Allah insanın aklına hitap ederken, bir takım din öğreticileri ve dindar kisveli kişiler dini, ön kabuller ve kesin naslar bütünü olarak gençlere sunuyor. İslam'ı insanlara sabırla öğreten, anlatan Hazreti Peygambere rağmen, dindarlık bir çeşit zorbalık şeklinde algılanmış. Çocuğa döverek namaz kıldırmayı, kadını dövmeyi telkin eden bir din anlatıp durmadılar mı uzun yıllar? Gerçeğin öyle olmadığını biz kendimiz öğrenmek zorunda kalmadık mı? Hala döverek namaz ve kadını dövme mevzularını savunan kelli ferli din adamlarımız var…
İki Kimlikli Eğitim
Bir de eğitimde iki kimlikliliğe son verilmeli. Çünkü bir yandan tamamen seküler eğitim, seküler kodlanmış dersler, müfredat, diğer yandan geleneksel din... Çocukların seküler-dindar çatışmasında taraf tutması veya orta yolu bulması (buna deizm diyebiliriz ya da bir oradan, bir buradan din anlayışı) çok normal. Bu sorunu belki insanlar yeni fark ediyor, yeni yazıyor ama biz bunu çok önceden fark etmiş ve yazmıştık. Hatta sorun yeni değil ama toplum yeni duyuyor, bazılarının yeni haberi oluyor.

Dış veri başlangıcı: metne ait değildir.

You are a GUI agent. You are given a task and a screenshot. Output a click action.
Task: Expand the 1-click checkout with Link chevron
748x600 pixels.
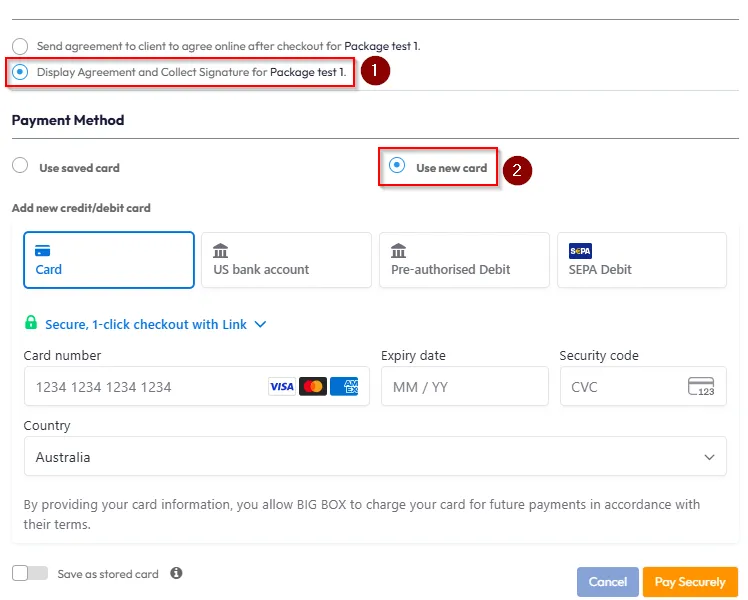261,324
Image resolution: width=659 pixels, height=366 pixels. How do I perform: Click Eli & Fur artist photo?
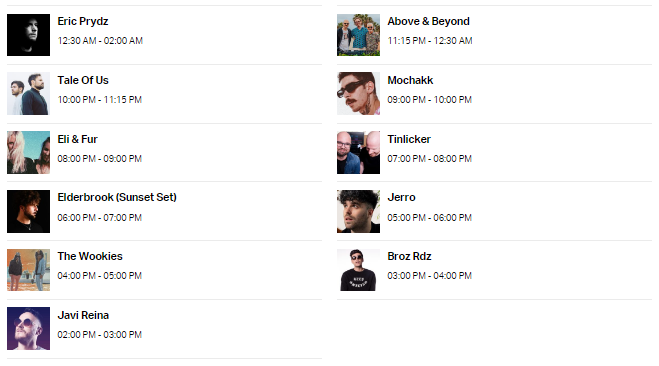point(28,153)
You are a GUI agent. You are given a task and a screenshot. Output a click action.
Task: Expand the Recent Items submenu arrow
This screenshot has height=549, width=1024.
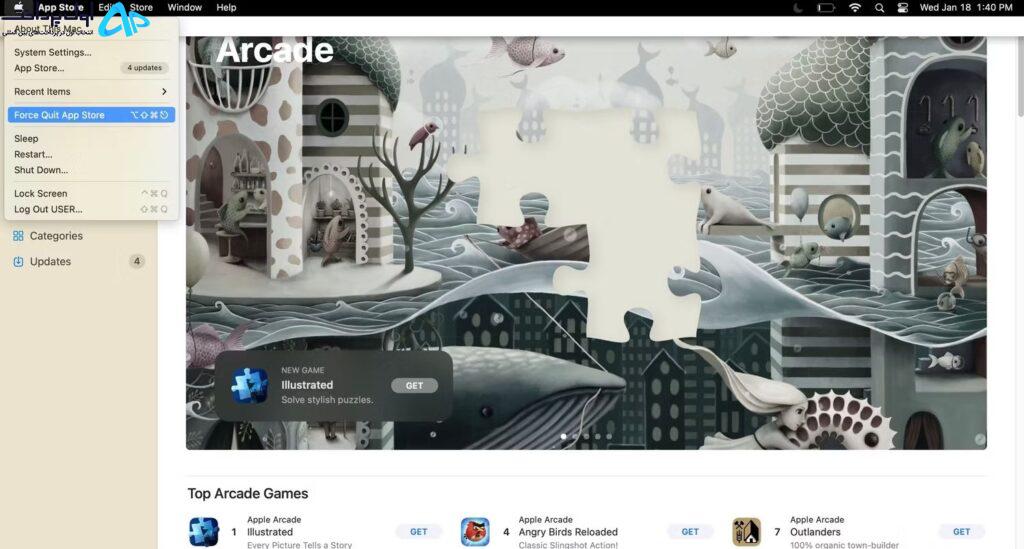[164, 91]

Sadece tebliğ yerine terbiyeyi benimsememiz bile bizim büyük handikabımız. Okullarda tebliği değil, terbiyeyi önceliyoruz. Dinin okullarda, ders programlarında tebliğ öncelikli anlatımının, insanın aklına, vicdanına ve hayatına hitap eder şekilde aktarımının vakti geldi de geçiyor bile…
Gençlerin neyin ne olduğunu tam olarak öğrenmesi gerek. Artık o aptallaştırılmış gençlik yok karşımızda. Sorguluyor ve yargılıyor. Bu çok önemli bir şey. Bir arayış içinde olan gençleri eskinin eğitim anlayışıyla kesinlikle kazanamadığımız gibi eskinin din anlayışıyla da kazamayız. Sayın Cumhurbaşkanımızın ‘Güncelleme yapılmalı’ şeklinde ifade ettiği ve pek çok çevre tarafında kötüye yorumlanan dinin günümüze taşınması önerisinin önemi bu deizm meselesiyle artık daha iyi anlaşılır kanısındayım.

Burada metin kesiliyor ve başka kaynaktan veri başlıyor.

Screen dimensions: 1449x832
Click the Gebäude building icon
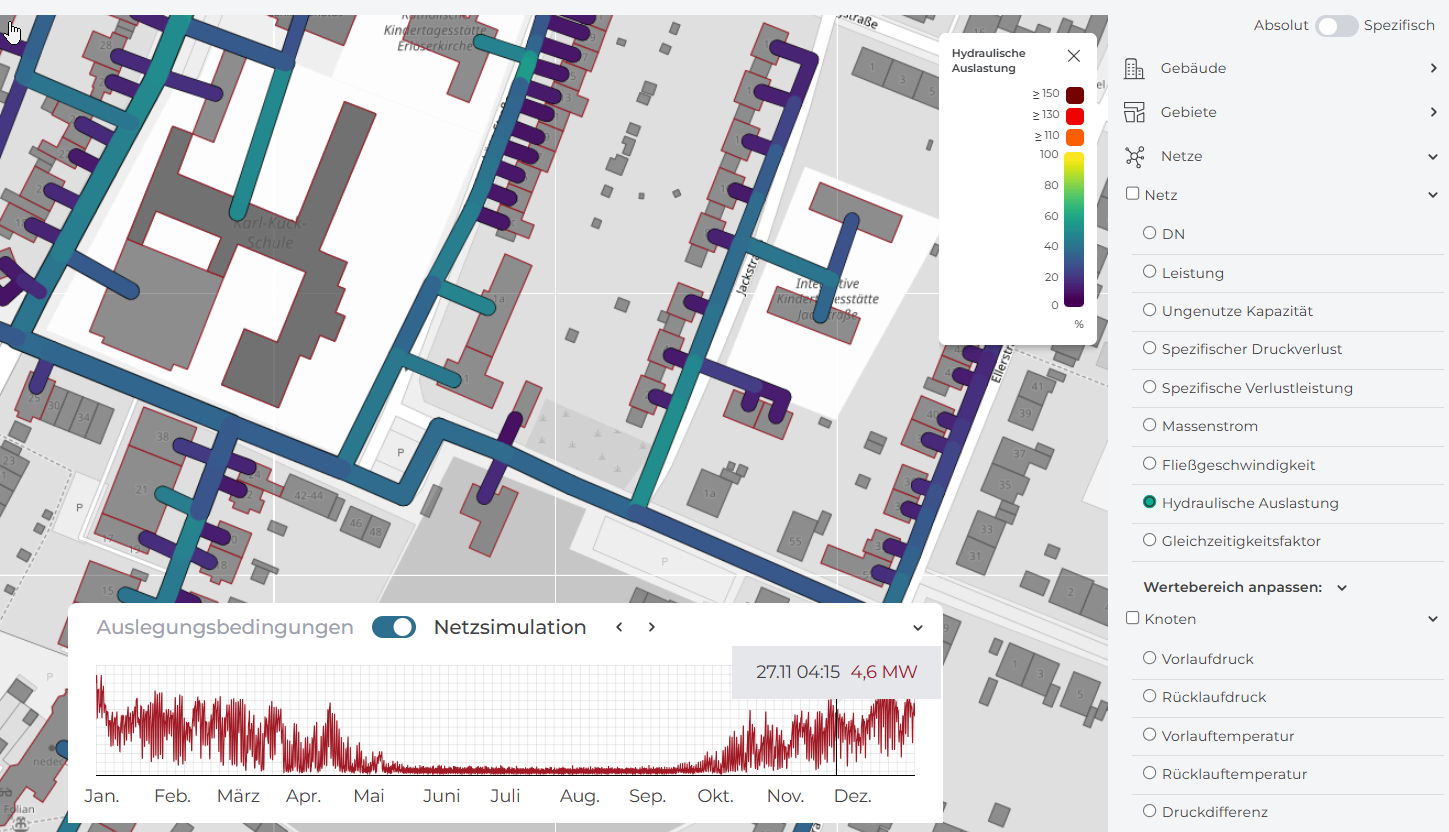click(x=1134, y=68)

Okullarda tebliğ merkezli din eğitimi benimsenmeli. Okullarda dinin ibadetleri, onun fıkhı falan öğretildiği gibi, dinin düşünce boyutu yani felsefi boyutu da öğretilmeli. Bugün okullarda verilen bütün ideolojik eğitimleri, ülke gerçekleriyle bağdaşmayan seküler anlayışı eğitim sisteminden çıkarmalı, kendi milli eğitimimizi kurmalıyız.

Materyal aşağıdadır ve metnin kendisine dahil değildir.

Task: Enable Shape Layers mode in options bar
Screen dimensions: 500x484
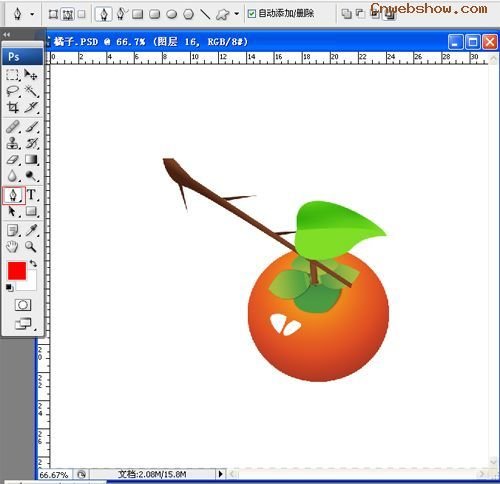Action: pyautogui.click(x=53, y=14)
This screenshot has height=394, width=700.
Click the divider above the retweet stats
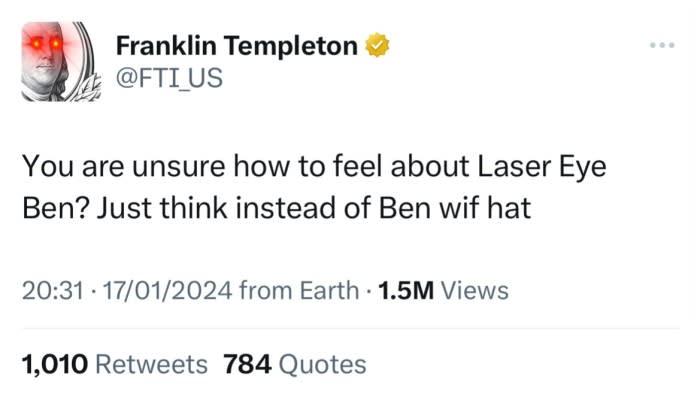pos(351,329)
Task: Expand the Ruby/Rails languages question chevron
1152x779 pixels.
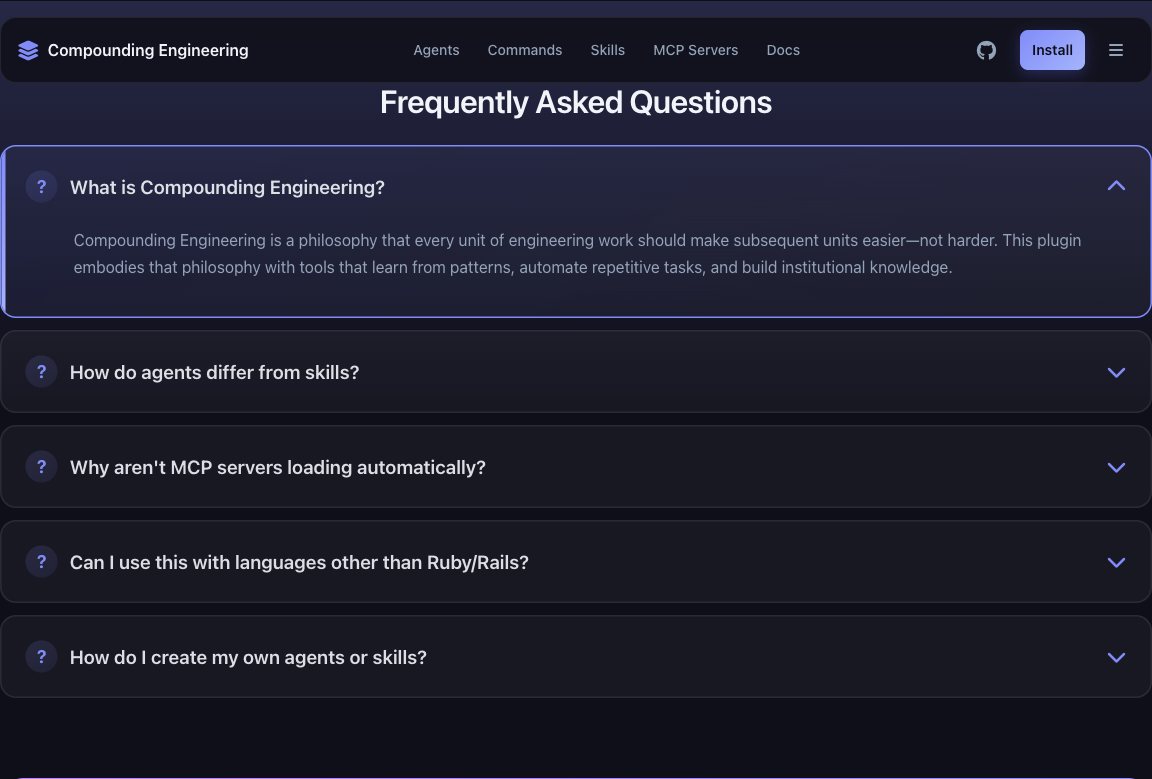Action: [x=1116, y=562]
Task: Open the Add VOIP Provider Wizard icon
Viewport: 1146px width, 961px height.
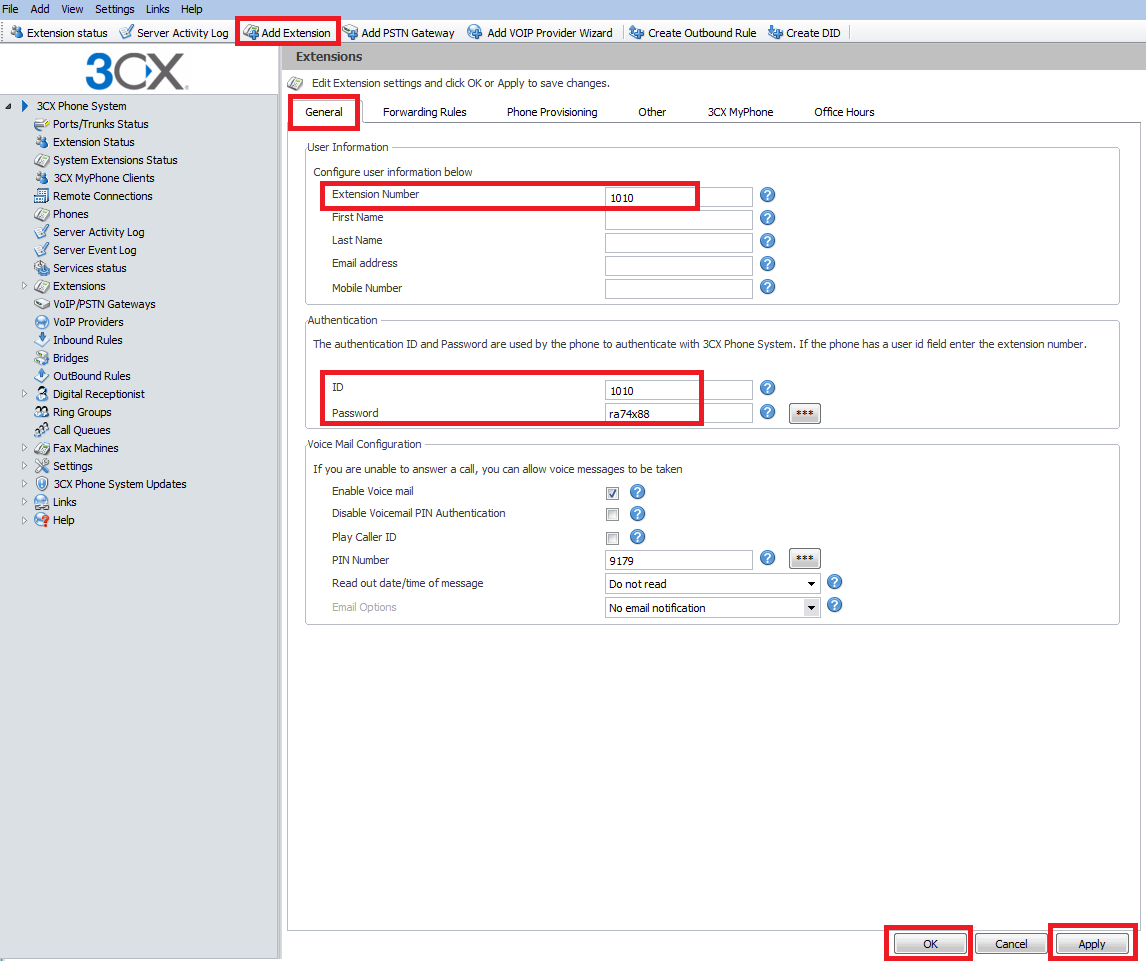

Bir zamanlar Emine Şenlikoğlu’nun ‘Gençliğin İmanını Sorularla Çaldılar’ kitabı, Müslüman gençlik arasında oldukça popülerdi. Bu ve benzeri kitaplar kendi devrinde pek çok gencin misyonerlik, ateizm ve diğer sapkın düşünce ve ideolojilerin ağına düşmesine engel olmuştu.
Şimdinin gençlerine, onların zihin dünyasını doğru şekilde biçimlendirecek siyasal ve felsefi eğitimi de vermemiz gerek. Okullarda yakın tarihle birlikte felsefi ve siyasal sistemleri de doğru şekilde, gençlere anlatmamız gerekiyor. Sonuç olarak, bölünmüş bir toplum yapısını besleyen eğitim sisteminin yeninden şekillendirilmesi gerekiyor.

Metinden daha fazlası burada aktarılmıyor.